╭─ Exercise materials
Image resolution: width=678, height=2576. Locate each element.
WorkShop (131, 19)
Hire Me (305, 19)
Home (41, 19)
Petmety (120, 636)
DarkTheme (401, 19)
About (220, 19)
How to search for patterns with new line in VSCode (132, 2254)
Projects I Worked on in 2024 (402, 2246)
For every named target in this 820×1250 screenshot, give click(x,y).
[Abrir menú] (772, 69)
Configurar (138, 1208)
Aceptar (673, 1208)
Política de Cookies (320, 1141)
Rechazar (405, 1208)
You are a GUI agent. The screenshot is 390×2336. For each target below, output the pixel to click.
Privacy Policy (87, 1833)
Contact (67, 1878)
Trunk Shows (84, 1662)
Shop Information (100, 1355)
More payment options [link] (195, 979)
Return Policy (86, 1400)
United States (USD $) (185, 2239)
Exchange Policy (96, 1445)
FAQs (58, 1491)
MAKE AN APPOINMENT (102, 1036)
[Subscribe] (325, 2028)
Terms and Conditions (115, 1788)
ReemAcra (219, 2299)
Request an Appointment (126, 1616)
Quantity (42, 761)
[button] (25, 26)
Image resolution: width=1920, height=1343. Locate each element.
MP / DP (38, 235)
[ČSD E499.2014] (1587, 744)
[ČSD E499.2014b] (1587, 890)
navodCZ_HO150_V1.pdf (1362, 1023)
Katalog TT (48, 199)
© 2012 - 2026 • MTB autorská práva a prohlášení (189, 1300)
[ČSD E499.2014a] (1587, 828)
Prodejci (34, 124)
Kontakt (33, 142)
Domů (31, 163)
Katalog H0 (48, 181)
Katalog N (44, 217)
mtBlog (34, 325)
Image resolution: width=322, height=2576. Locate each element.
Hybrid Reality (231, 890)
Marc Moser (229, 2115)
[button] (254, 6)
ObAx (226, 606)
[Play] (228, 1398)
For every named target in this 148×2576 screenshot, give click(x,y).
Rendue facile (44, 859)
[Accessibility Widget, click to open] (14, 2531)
╰─
* What the task requires: Look at the records above. Copy every line where the string "named" occurs.

* Answer box:
For every named target in this 820×1250 screenshot, give click(x,y).
For every named target in this 148×2576 screenshot, give click(x,y).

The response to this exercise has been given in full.